Work request:
Everything in the records must be copied exactly except the pictures.

Supplied material:
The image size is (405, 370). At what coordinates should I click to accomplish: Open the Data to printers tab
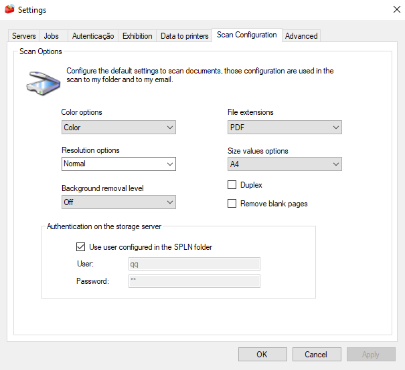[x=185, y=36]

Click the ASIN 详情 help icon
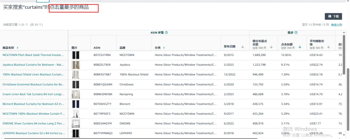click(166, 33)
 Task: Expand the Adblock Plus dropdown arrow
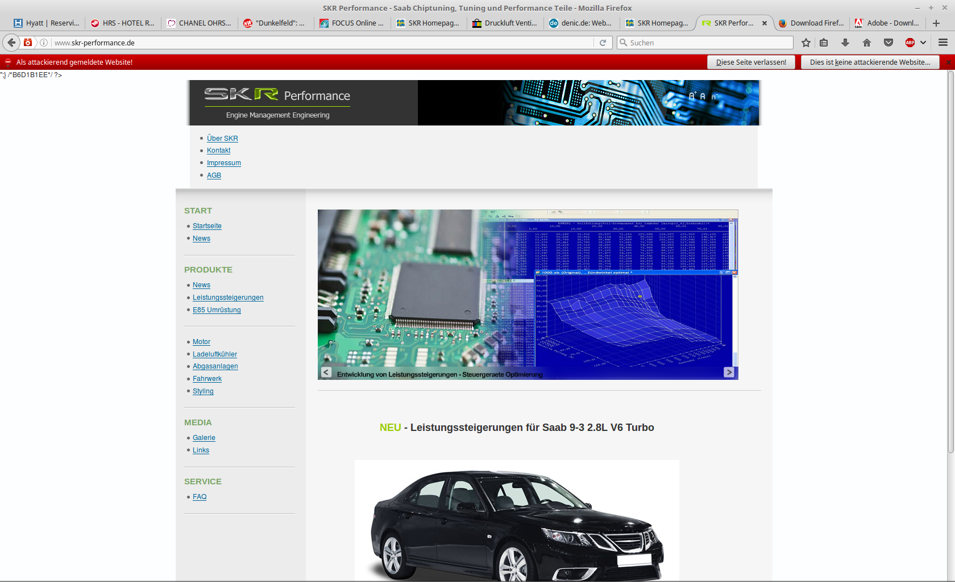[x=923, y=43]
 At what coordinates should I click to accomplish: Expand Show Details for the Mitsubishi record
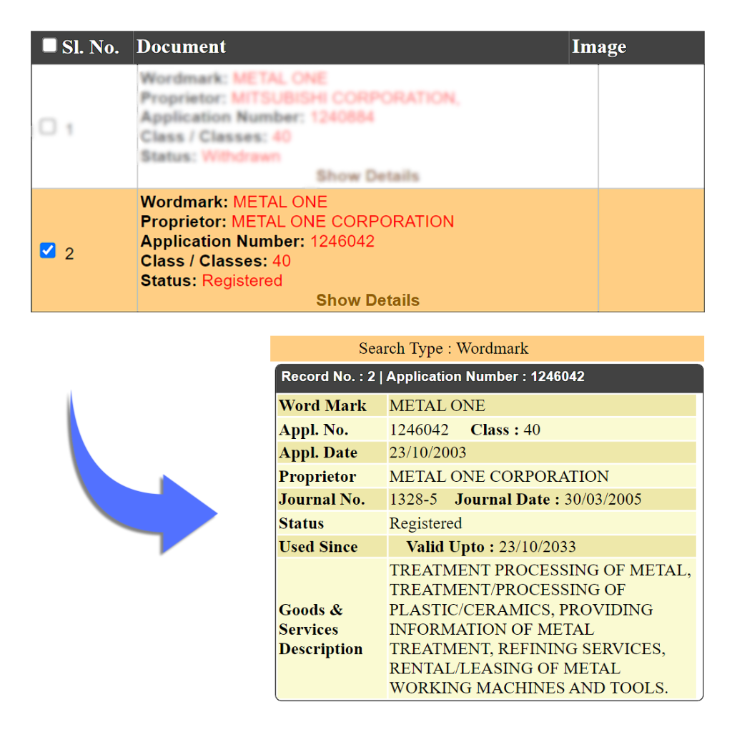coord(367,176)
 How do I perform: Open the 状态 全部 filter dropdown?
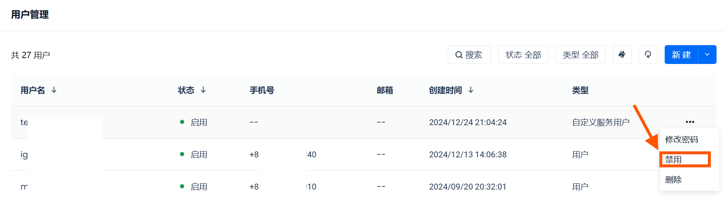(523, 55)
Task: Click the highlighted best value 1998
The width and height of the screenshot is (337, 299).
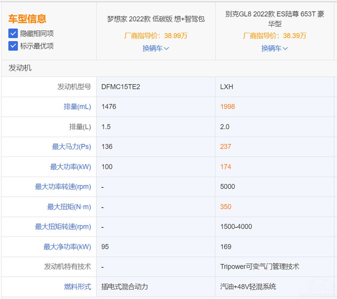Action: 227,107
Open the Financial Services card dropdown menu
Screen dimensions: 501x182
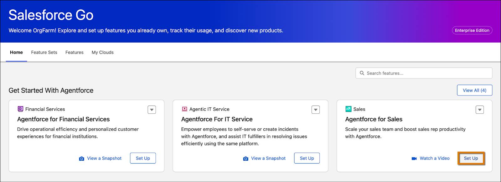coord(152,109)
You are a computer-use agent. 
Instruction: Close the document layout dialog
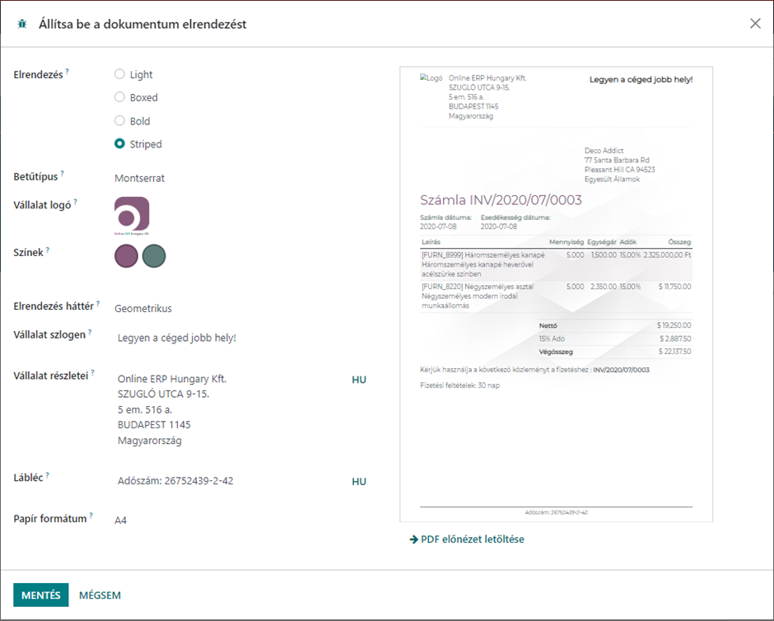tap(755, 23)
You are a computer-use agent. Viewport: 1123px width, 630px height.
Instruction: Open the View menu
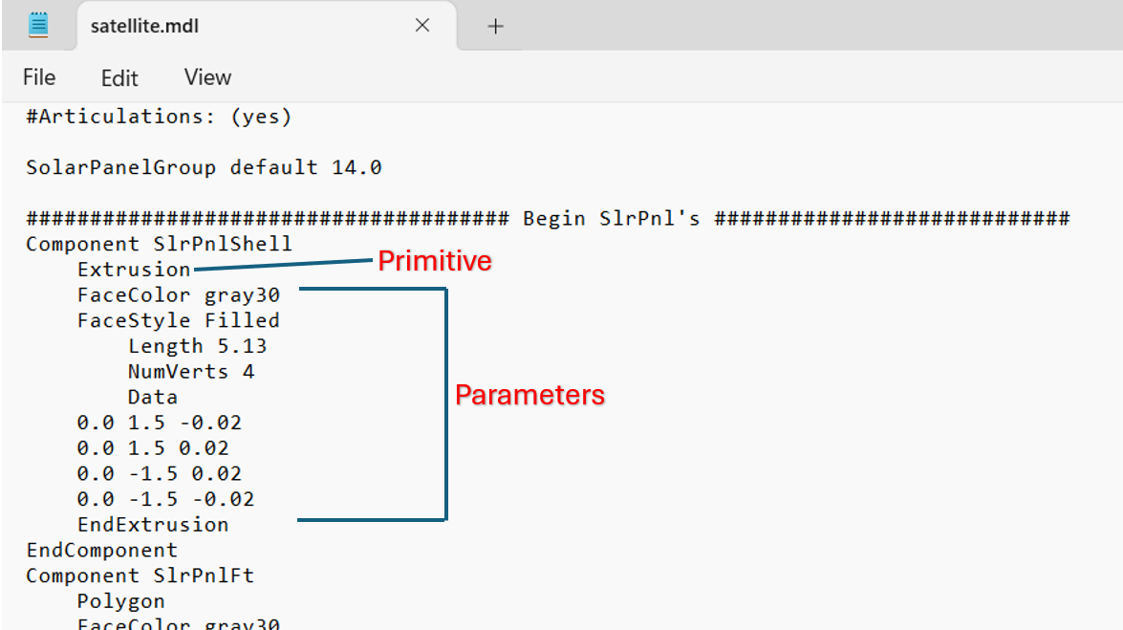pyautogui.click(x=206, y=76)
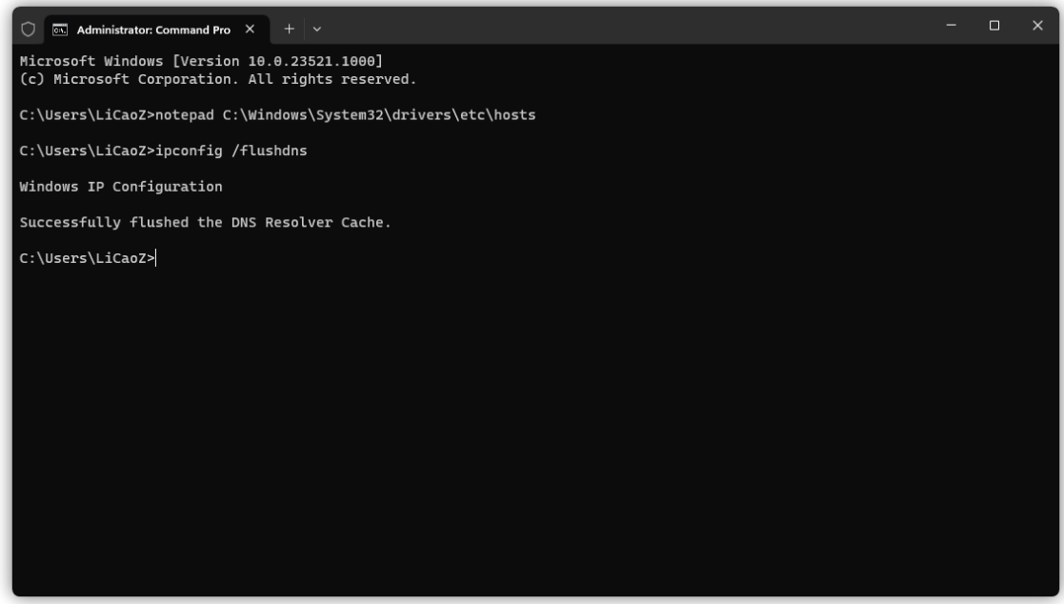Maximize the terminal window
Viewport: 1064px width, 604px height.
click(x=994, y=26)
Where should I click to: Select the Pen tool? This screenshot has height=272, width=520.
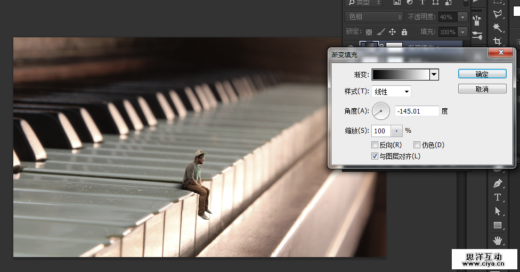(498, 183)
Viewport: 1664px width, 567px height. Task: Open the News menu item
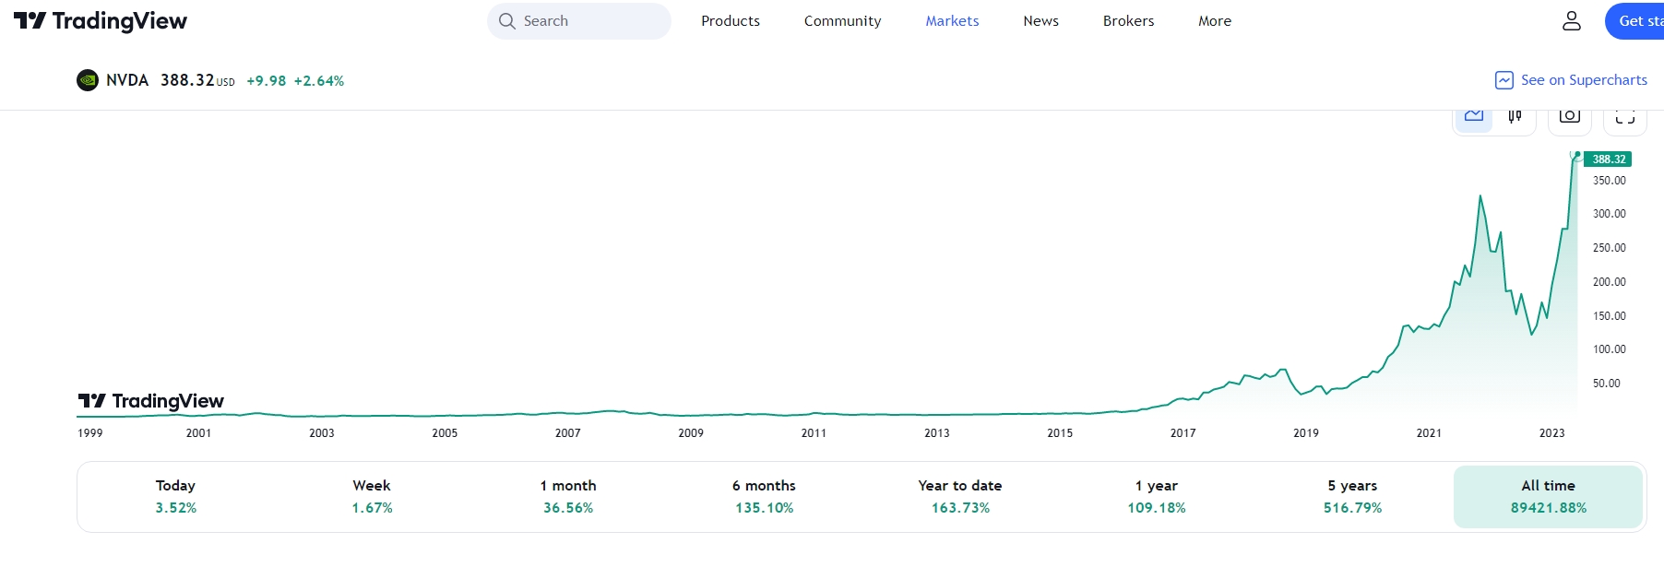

Reply:
The image size is (405, 370). At what coordinates should I click to accomplish: Open the Data to printers tab
[x=185, y=36]

Click the ASIN 详情 help icon
click(166, 33)
 Task: Expand the Adblock Plus dropdown arrow
[x=923, y=43]
 At what coordinates should I click to accomplish: Expand Show Details for the Mitsubishi record
coord(367,176)
 How do I perform: Open the 状态 全部 filter dropdown?
(523, 55)
Task: Click the highlighted best value 1998
The width and height of the screenshot is (337, 299).
Action: 227,107
Open the Financial Services card dropdown menu
Screen dimensions: 501x182
coord(152,109)
You are a computer-use agent. 
Instruction: Close the document layout dialog
tap(755, 23)
You are a computer-use agent. Viewport: 1123px width, 630px height.
Instruction: Open the View menu
pyautogui.click(x=206, y=76)
Maximize the terminal window
Viewport: 1064px width, 604px height.
click(x=994, y=26)
Where should I click to: Select the Pen tool? This screenshot has height=272, width=520.
(498, 183)
Viewport: 1664px width, 567px height. Task: Open the News menu item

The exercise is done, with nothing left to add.